HN – Há dados, nacionais e internacionais, sobre o aumento da prevalência da hipertensão durante o tratamento oncológico e o aparecimento de hipertensão severa?

AA – As terapêuticas utilizadas no tratamento do cancro têm evoluído imenso e tanto os tratamentos mais clássicos como os novos agentes farmacológicos, utilizados com cada vez maior frequência, têm implicado mais hipertensão arterial.

Os agentes alquilantes, os inibidores do VEGF (vascular endotelial growth factor), ou o trastuzumab, são os maiores responsáveis neste processo. Para além disso, os corticóides, os anti-inflamatórios, a eritropoietina, são fármacos utilizados nos tratamentos dos doentes oncológicos e podem induzir agravamento da hipertensão arterial.

HN – Além do tipo de cancro e da idade dos pacientes, que outros fatores influenciam a incidência e a severidade da hipertensão?

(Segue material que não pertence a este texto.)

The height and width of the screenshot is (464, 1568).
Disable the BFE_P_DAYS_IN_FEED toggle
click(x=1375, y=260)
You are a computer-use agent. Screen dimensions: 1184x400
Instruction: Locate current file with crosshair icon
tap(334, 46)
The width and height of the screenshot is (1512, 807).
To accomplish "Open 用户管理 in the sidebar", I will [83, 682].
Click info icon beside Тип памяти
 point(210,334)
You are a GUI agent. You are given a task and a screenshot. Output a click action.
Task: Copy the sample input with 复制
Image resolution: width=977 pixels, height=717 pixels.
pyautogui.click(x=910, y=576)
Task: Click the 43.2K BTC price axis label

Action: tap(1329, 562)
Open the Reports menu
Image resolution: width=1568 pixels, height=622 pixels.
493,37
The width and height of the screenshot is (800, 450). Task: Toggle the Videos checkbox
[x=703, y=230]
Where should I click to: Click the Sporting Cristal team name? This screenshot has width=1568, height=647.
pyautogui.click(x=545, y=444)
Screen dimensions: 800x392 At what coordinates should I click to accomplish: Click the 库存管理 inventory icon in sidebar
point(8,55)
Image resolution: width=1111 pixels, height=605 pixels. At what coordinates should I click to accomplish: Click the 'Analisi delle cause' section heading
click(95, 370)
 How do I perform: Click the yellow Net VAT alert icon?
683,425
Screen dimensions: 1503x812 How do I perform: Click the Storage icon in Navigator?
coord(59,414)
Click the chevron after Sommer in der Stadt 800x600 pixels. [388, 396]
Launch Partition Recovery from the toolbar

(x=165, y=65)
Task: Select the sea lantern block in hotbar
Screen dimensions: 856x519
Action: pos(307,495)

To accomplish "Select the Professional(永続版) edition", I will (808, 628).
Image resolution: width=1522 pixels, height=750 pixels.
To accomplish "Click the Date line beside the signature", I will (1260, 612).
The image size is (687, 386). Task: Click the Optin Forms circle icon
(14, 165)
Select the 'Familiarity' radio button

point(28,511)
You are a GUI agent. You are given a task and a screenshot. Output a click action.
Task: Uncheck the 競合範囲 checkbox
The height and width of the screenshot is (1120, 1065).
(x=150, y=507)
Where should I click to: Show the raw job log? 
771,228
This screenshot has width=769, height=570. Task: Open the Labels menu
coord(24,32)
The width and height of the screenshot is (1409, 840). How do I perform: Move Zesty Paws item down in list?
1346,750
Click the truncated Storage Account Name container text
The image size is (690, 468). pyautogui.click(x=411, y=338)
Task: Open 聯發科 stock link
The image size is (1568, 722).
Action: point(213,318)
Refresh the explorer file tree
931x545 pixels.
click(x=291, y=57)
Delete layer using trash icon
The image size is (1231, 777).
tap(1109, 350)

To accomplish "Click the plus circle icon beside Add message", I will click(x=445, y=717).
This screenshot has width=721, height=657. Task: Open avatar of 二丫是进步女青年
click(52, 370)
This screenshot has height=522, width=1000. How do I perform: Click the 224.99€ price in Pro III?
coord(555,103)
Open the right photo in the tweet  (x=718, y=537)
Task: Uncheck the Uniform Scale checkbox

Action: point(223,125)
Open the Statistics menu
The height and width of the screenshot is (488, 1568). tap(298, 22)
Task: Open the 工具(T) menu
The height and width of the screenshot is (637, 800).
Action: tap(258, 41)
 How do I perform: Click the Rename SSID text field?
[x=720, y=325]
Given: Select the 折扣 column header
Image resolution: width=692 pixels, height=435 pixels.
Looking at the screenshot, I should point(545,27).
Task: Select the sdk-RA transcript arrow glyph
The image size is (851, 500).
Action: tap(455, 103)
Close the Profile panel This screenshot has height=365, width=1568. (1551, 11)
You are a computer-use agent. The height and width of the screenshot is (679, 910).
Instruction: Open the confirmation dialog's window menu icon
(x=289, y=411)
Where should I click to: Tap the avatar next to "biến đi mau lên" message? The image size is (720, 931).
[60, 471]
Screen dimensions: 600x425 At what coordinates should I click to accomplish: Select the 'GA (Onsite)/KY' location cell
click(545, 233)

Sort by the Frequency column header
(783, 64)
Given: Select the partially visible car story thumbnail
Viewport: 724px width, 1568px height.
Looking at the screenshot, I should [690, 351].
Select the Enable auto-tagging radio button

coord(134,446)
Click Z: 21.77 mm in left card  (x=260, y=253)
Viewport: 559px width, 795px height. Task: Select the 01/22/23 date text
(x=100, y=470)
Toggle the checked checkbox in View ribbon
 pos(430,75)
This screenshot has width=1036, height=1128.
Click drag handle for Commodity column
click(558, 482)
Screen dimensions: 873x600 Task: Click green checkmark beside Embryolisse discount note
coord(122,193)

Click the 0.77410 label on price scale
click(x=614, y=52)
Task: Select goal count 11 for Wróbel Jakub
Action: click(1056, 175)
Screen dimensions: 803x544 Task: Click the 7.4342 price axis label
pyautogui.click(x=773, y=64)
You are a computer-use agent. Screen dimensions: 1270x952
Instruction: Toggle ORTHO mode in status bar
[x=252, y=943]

AA – Sem falarmos dos cancros que provocam hipertensão arterial de forma direta (neoplasias renais, feocromocitoma, etc), é extremamente importante o diagnóstico precoce da hipertensão arterial, antes do início do tratamento oncológico. Também é fundamental a otimização e controlo tensional nos indivíduos hipertensos, de forma a poder alcançar as doses máximas de tratamento oncológico sem afetar os valores de tensão arterial.

HN – O tratamento adequado da HTA  doentes é então essencial?

AA – É de extrema importância o controlo tensional antes do início da terapêutica oncológica, evitando o descontrolo tensional. Este facto permite que se utilizem sempre as doses de tratamento oncológico recomendadas, sem interrupções e sem ajustes, com optimização do tratamento.

HN –  Quais são as melhores estratégias para monitorizar, prevenir e tratar as complicações cardiológicas durante o tratamento oncológico?

AA – Eu utilizaria as palavras chave: identificar, otimizar e tratar se necessário. Identificar com medições prévias dos valores tensionais ou eventualmente realizar um MAPA ou fazer uso do AMPA; otimizar o doente com intervenções no estilo de vida e outras comorbilidades (diabetes, tabaco, insuficiência renal); e, finalmente, aplicar eventuais reforços farmacológicos.

HN – A população de doentes sobreviventes de cancro aumentou substancialmente nas últimas décadas. O risco de doença cardíaca é maior nesta população?

AA – O risco de doença cardíaca é maior na população oncológica em dois timings distintos. No primeiro ano após o diagnóstico oncológico em que há um maior risco, e nos long survivors, sobretudo naqueles com doença oncológica de evolução mais lenta. Os doente com neoplasias mais agressivas morrem mais de cancro, enquanto que os doentes com neoplasias mais “indolentes” e com seguimento mais prolongado (como é o caso do cancro da bexiga, próstata, mama, linfomas) têm maior risco de morte por doença cardíaca ou AVC. Este facto levanta a questão da importância da adoção de estilos de vida saudável no doente oncológico quer de forma a evitar a recidiva, quer de forma a diminuir o risco cardiovascular.

HN – Deverá ser instituído um programa de vigilância a longo prazo?

AA –  Nalguns tipos de cancro, creio que poderá ser útil a criação de protocolos que possam ser instituídos a longo prazo, de forma a ter uma maior vigilância e controlo do doente. Este acompanhamento deve ser realizado tendo em linha de conta as intervenções oncológicas efetuadas, como sejam o tipo de quimioterapia ou a radioterapia efetivada.

HN – Na prática clínica, estes doentes também devem ser aconselhados e ajudados a fazer alterações no seu estilo de vida?

AA – Essa deveria ser sempre a primeira medida a ser adotada pelos doentes. Nestes casos, o profissional de saúde tem um papel ainda mais determinante e fulcral para colocar o foco de intervenção neste nível e de forma persistente.